:: Documento de origem ::

Durante
muitos anos foi lugar-comum na retórica jurídica e política a apologia ao notável
espírito democrático, de pluralismo e de tolerância, de nossa Constituição
Cidadã, promulgada há exatos trinta anos. Nossa Carta Magna é mundialmente
reconhecida como uma das mais avançadas em termos de direitos fundamentais e de
participação popular e de representação da diversidade social. Seu admirável
legado cívico e republicano, todavia, parece estar sendo traído neste belicoso
momento em que vivemos, acentuado pelo radicalismo político e pela incerteza
quanto aos rumos institucionais.
Ironicamente, a data em que comemoramos suas
três décadas de vigência coincide com um tenebroso período de instabilidade:
certamente o período de mais conflitiva polarização político-ideológica desde a
redemocratização.
Preocupações
recrudescem quando sabemos que, neste cenário eleitoral, as duas campanhas que
se anunciam para o segundo turno presidencial insinuam propostas de elaboração
de uma nova Constituição.
Afinal,
por que é absurdo propor uma nova Constituição? Poderíamos mencionar o
oportunismo que há em atribuir os problemas do país – cuja base certamente
remonta à nossa cultura política e à nossa falta de ética e de comprometimento
cívico – à nossa Constituição, como se alterá-la fosse, em um passe de mágica,
resolver os dilemas do patrimonialismo que há séculos nos assombram. Mas não.
Neste momento é pertinente ressaltar as contradições propriamente jurídicas de
uma proposta de nova Constituinte. É preciso indagarmo-nos: para que serve uma
Constituição? Ora, o movimento do constitucionalismo emergiu justamente para
conter os ímpetos das maiorias políticas nos momentos de crise; para limitar a
ganância dos poderosos; para estabelecer ritos e procedimentos para a
elaboração das leis; e – o mais importante – para proteger os direitos das
minorias e os princípios elementares do Estado democrático de direito ameaçados
pelas avassaladoras paixões políticas.

:::
:: Dados extraídos ::

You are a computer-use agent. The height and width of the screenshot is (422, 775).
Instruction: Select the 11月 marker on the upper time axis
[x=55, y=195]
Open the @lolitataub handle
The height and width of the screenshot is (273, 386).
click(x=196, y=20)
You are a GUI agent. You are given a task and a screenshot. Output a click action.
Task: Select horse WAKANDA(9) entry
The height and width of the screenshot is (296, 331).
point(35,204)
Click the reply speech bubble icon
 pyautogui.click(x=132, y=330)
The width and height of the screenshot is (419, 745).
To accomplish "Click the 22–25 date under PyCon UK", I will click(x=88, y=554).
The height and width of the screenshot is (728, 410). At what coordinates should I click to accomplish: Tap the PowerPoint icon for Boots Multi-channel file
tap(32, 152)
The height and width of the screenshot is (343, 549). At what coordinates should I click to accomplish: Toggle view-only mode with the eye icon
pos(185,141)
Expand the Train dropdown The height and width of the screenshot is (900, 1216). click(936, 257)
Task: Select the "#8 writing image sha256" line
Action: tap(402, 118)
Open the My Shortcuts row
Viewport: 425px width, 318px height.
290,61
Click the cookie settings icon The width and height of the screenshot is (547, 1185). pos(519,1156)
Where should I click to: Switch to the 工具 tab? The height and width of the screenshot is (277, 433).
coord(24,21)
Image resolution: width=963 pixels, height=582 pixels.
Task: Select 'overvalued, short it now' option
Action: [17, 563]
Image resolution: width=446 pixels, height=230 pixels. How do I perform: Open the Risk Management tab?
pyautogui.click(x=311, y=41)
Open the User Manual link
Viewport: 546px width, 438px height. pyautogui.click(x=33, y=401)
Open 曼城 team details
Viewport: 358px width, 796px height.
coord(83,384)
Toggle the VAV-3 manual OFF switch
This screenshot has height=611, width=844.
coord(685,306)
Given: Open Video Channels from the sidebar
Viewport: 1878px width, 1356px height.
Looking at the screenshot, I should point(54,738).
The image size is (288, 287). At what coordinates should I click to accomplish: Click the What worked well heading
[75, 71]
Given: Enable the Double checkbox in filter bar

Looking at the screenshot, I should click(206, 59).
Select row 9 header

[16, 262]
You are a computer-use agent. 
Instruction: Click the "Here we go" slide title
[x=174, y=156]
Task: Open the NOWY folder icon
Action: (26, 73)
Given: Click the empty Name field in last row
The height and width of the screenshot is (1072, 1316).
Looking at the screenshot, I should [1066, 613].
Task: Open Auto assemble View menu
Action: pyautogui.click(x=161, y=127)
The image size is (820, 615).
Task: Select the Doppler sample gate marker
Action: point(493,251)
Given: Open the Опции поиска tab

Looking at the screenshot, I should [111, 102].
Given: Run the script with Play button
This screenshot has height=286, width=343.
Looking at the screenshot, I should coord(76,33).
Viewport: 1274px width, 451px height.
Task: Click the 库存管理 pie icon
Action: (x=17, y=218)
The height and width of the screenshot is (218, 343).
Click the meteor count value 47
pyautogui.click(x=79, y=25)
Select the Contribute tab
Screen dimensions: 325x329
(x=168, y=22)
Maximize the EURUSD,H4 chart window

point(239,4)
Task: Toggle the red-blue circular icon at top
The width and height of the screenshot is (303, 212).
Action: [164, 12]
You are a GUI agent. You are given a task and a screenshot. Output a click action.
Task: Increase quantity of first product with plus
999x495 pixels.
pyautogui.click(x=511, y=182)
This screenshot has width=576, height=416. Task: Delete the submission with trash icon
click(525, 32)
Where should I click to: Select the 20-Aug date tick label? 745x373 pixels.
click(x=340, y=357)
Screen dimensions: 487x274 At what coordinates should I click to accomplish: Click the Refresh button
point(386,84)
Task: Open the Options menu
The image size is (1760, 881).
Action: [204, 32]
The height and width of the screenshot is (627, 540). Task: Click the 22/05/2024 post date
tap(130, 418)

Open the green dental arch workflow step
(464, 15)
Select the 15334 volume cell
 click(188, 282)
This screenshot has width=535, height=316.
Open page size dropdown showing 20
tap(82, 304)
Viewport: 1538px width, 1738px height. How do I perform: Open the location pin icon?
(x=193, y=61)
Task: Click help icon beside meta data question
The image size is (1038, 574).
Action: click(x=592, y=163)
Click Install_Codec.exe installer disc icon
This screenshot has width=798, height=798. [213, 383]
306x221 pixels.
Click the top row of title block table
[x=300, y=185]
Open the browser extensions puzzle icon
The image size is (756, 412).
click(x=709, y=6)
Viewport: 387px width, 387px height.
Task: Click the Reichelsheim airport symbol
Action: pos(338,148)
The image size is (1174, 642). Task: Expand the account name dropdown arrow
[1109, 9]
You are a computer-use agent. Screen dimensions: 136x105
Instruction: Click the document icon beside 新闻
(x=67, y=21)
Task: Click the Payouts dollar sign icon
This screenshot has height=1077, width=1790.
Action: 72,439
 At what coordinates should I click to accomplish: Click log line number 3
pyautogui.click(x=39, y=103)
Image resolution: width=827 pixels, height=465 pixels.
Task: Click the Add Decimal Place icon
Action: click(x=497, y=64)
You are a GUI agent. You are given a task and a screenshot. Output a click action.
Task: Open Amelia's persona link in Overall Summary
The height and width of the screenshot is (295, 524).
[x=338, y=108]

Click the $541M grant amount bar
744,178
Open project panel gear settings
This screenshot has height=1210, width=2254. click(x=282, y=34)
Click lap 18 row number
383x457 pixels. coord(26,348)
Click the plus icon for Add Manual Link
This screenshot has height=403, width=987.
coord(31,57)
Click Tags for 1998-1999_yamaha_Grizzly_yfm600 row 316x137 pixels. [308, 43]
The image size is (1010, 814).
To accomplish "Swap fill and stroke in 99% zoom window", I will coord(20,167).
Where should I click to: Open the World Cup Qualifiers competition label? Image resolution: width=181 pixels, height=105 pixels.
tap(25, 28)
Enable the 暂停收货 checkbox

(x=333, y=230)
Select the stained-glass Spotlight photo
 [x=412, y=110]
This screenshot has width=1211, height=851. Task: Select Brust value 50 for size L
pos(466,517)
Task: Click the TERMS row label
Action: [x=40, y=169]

:::

- Complete o seguinte
[A] Por favor, transcreva do texto sobre a Constituição o trecho que vai de "Neste momento é" até "avassaladoras paixões políticas.", incluindo essas palavras.
[B] Segundo o texto sobre a Constituição, há quantos anos a Constituição Cidadã foi promulgada?

- Respostas em ordem
[A]
Neste momento é pertinente ressaltar as contradições propriamente jurídicas de
uma proposta de nova Constituinte. É preciso indagarmo-nos: para que serve uma
Constituição? Ora, o movimento do constitucionalismo emergiu justamente para
conter os ímpetos das maiorias políticas nos momentos de crise; para limitar a
ganância dos poderosos; para estabelecer ritos e procedimentos para a
elaboração das leis; e – o mais importante – para proteger os direitos das
minorias e os princípios elementares do Estado democrático de direito ameaçados
pelas avassaladoras paixões políticas.

[B] Há exatos trinta anos.